Une fois converti à l'Eglise de Rome, Newman n'utilise plus l'expression « tradition prophétique », mais l'idée reste présente quand il parle de la place des laïcs dans l'Eglise :

« Si même dans la préparation d'une définition dogmatique, les fidèles sont consultés, comme dans le cas récent de l'Immaculée Conception, il est au moins aussi naturel de s'attendre à un acte semblable de bienveillance et de sympathie dans de grandes questions pratiques [...] Le corps des fidèles est un des témoins de la tradition . » [2] Et, commentant la période historique du IV° siècle, « la tradition divine confiée à l'Eglise infaillible fut proclamée et maintenue beaucoup plus par les fidèles que par l'épiscopat. »[3]

N.B. Cette réflexion de Newman sur la place des laïcs dans l'Eglise a été suscitée par des discussions sur l'éducation et la mixité (anglicans-catholiques) des instituts.

Newman valorise la théologie :

« On a toujours besoin de théologie pour maintenir en de justes limites les éléments politiques et populaires qui font partie de la structure de l'Eglise. Ces éléments, beaucoup plus conformes à l'esprit humain que la théologie elle-même, sont beaucoup plus sujets aux excès et à la corruption. »[4]

Mais il est important de discerner le moment opportun :

« Si vous faites au mauvais moment ce qui en soi est juste, vous pouvez devenir hérétique ou schismatique.
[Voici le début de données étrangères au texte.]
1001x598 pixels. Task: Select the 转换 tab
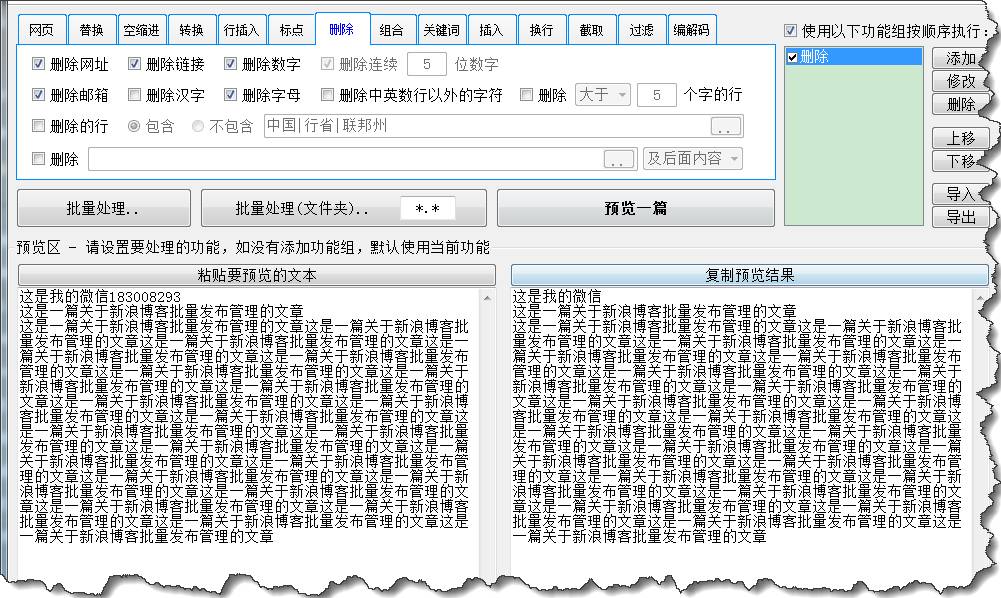pyautogui.click(x=191, y=29)
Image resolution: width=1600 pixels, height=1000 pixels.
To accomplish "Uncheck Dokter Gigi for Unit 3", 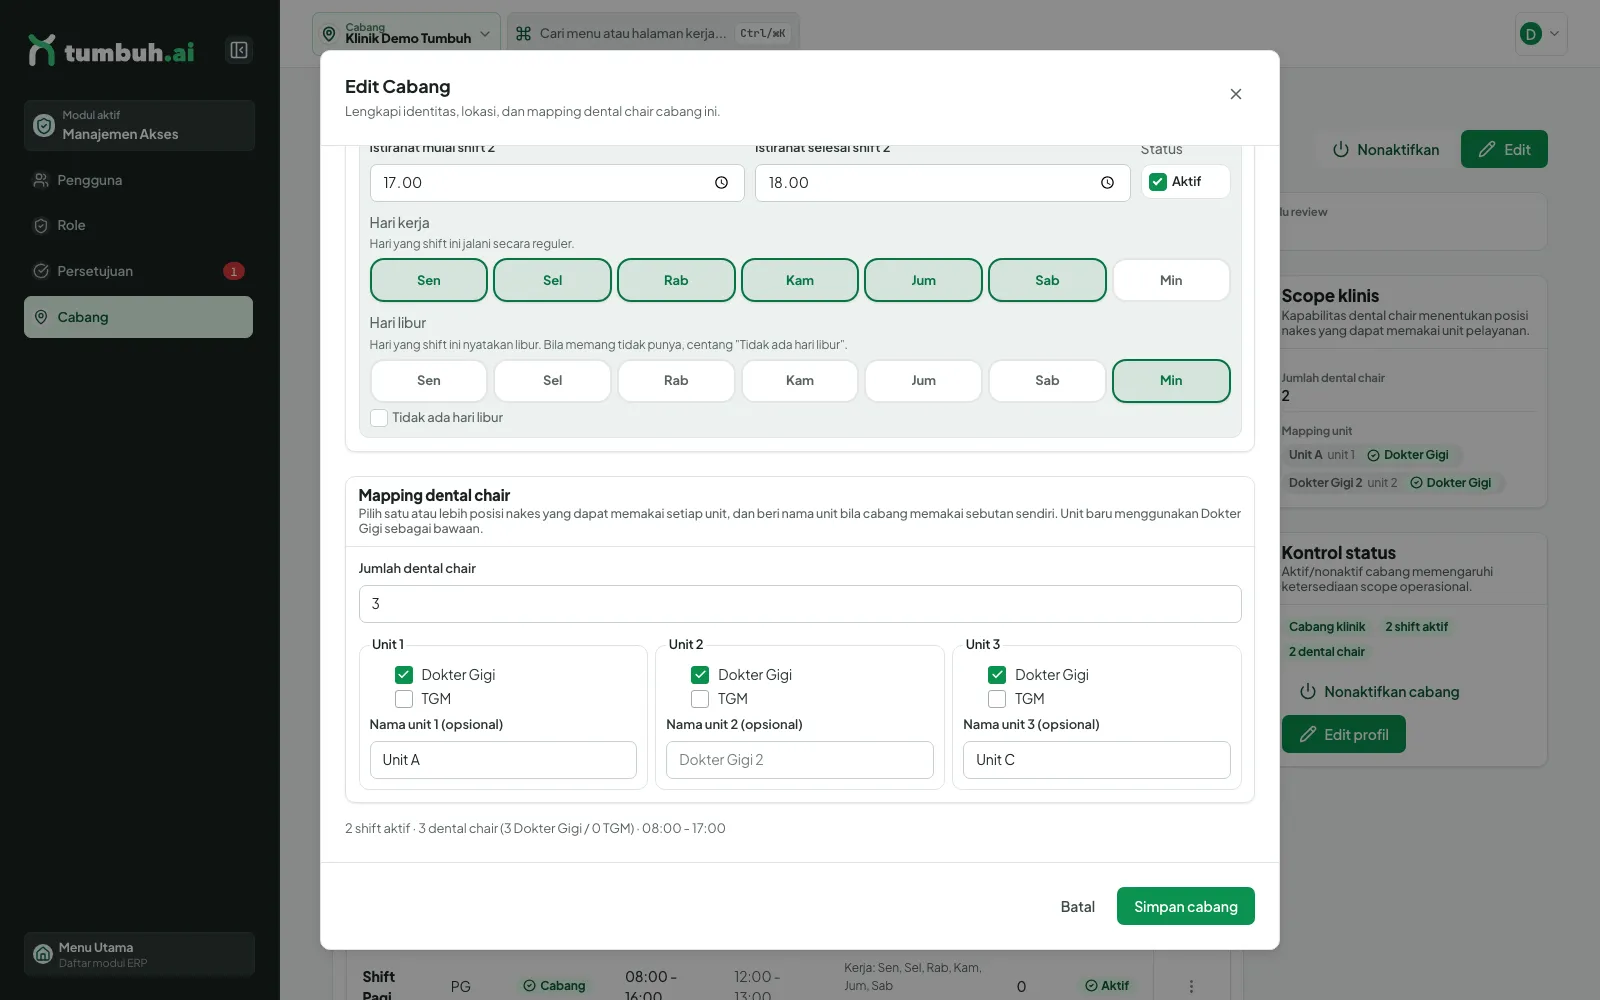I will [x=997, y=675].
Mon but est peut-être vrai et bon ; mais dans la volonté de Dieu il se peut qu'il s'accomplira cent ans plus tard... Après moi, peut-être verra-t-on ceux là - qui m'en ont empêché - accomplir l'œuvre que j'aurais pu faire. »[5]
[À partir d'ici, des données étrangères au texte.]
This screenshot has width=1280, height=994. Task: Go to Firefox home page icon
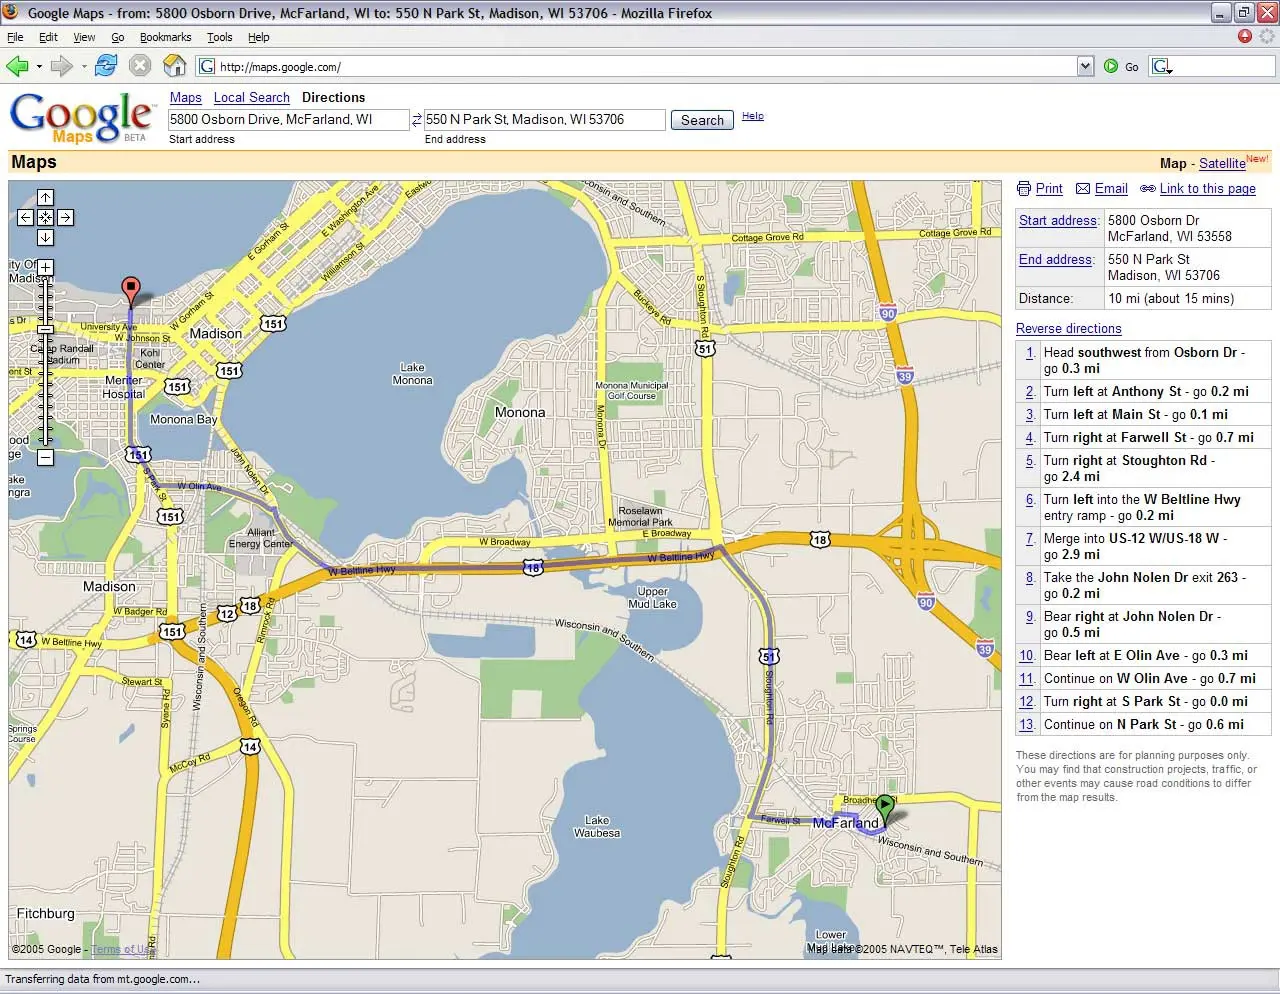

« Les intérêts de la paix et de l'unité sont une voie plus sûre pour parvenir à une décision doctrinale que les méthodes purement théologique. » [6]

Cette sagesse de Newman, ce respect de « l'heure de Dieu », ressemble à la sagesse de la Vierge Marie qui a respecté les trente années de vie « cachée » à Nazareth, et qui a accepté à Cana que son Fils lui dise « mon heure n'est pas encore venue » (Jn 2, 4-5). Marie a vécu son pèlerinage de la foi au rythme de Dieu.
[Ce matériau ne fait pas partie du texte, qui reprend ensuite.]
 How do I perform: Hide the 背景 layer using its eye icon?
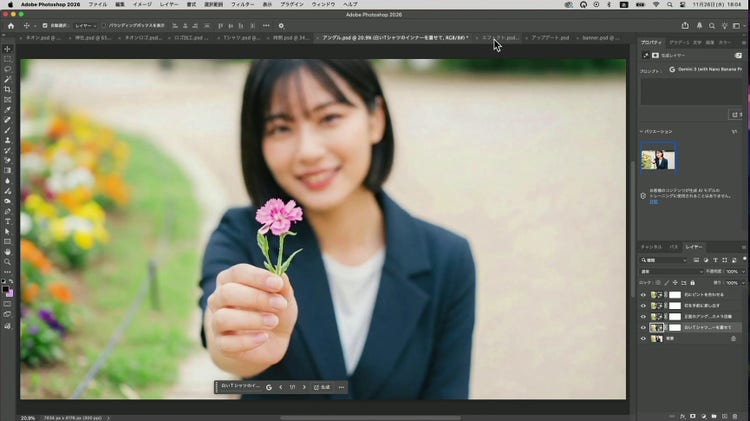click(643, 339)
Les réflexions de Newman sur la conscience le conduisent à défendre l'infaillibilité pontificale en même temps que le rôle des laïcs. Cf. article "Le pape (Newman)"


[1] J.-H. Newman, Via media, I, Lecture X, p. 250

[2] J.-H. Newman, dans la revue "Rambler" mai 1859. donné dans L&D XIX, p. 129, ou dans Pensées sur l'Eglise, Cerf, Paris, p. 402-439.

[3] Ibid.

[4] J.-H. Newman, Lettre à Lidon, dans Pensées sur l'Eglise, Cerf, Paris, p. 314-315

[5] J-H Newman, Lettre à Henry Wilberforce, 17 juillet 1659.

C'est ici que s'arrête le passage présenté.